Problem details
Copy nothing but the lines from the one containing "Click the Orb logo in Control Panel" through the last line of the entries below, exactly as written and without pictures.

Records supplied

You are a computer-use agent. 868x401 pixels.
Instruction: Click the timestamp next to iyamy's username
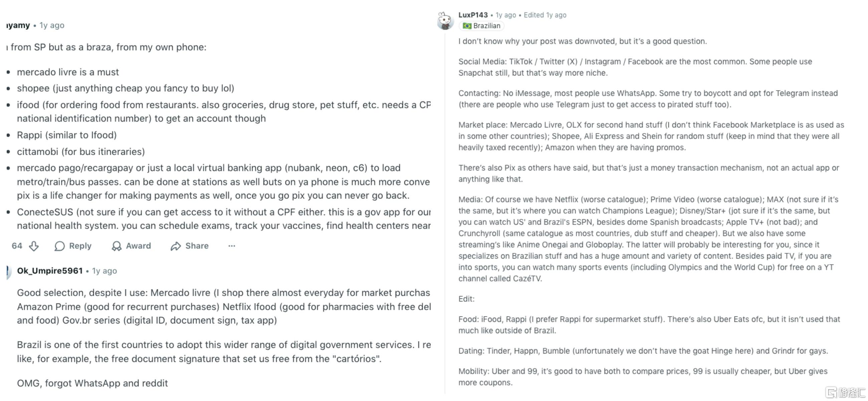pos(52,25)
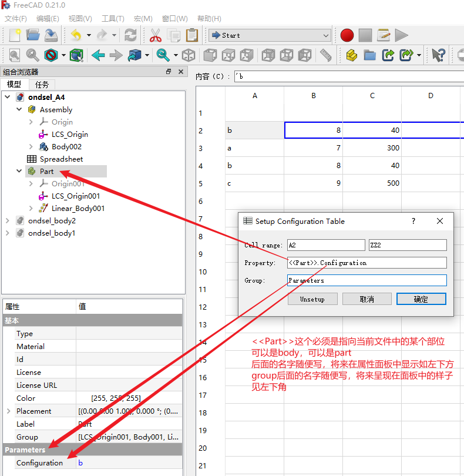Click the Measure distance ruler icon
This screenshot has width=464, height=476.
pyautogui.click(x=325, y=55)
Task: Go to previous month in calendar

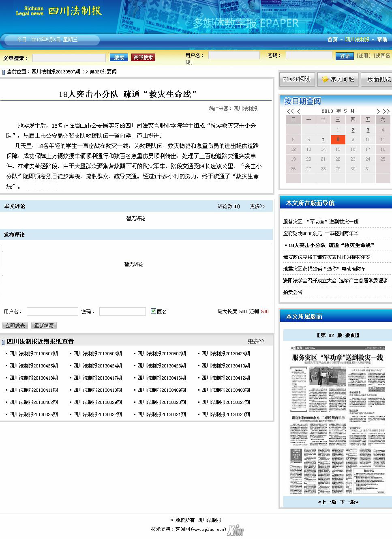Action: (299, 111)
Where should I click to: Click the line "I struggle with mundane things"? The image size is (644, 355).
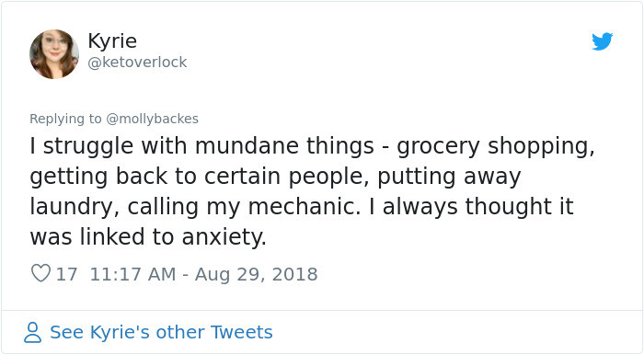[201, 146]
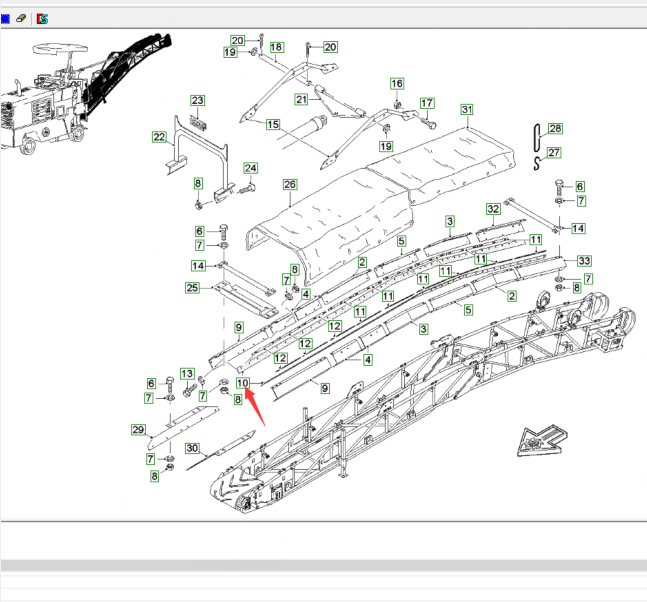Select part callout number 26
The height and width of the screenshot is (602, 647).
point(290,185)
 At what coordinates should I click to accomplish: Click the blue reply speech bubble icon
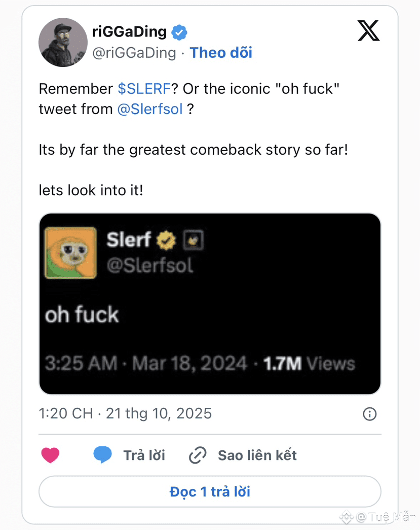(102, 455)
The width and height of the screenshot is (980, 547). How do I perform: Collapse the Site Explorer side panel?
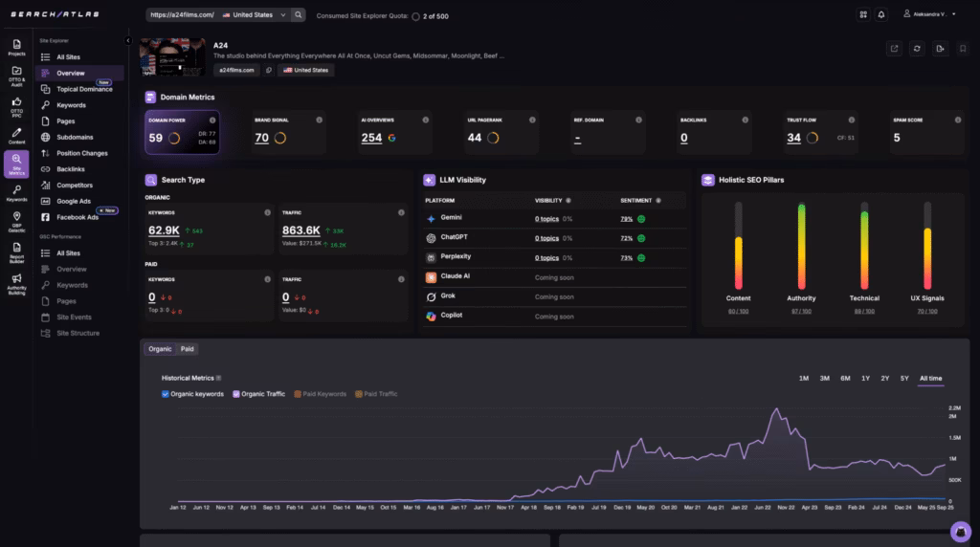pyautogui.click(x=128, y=40)
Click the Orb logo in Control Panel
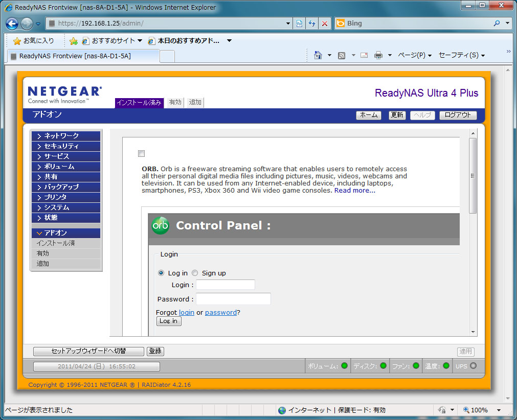The image size is (517, 420). (160, 225)
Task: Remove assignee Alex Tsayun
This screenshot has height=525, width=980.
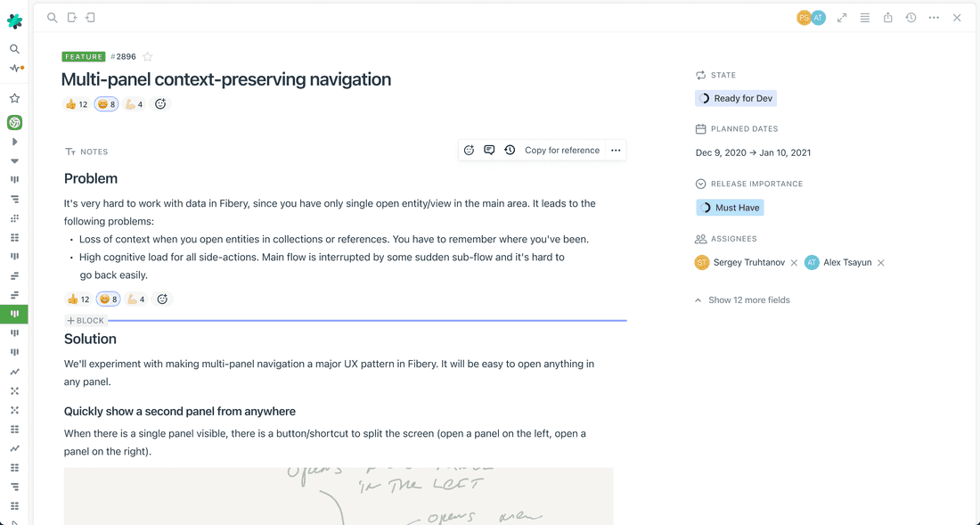Action: coord(881,263)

Exercise answer
Click the Orb logo in Control Panel
The image size is (517, 420). (160, 225)
Task: Remove assignee Alex Tsayun
This screenshot has height=525, width=980.
Action: coord(881,263)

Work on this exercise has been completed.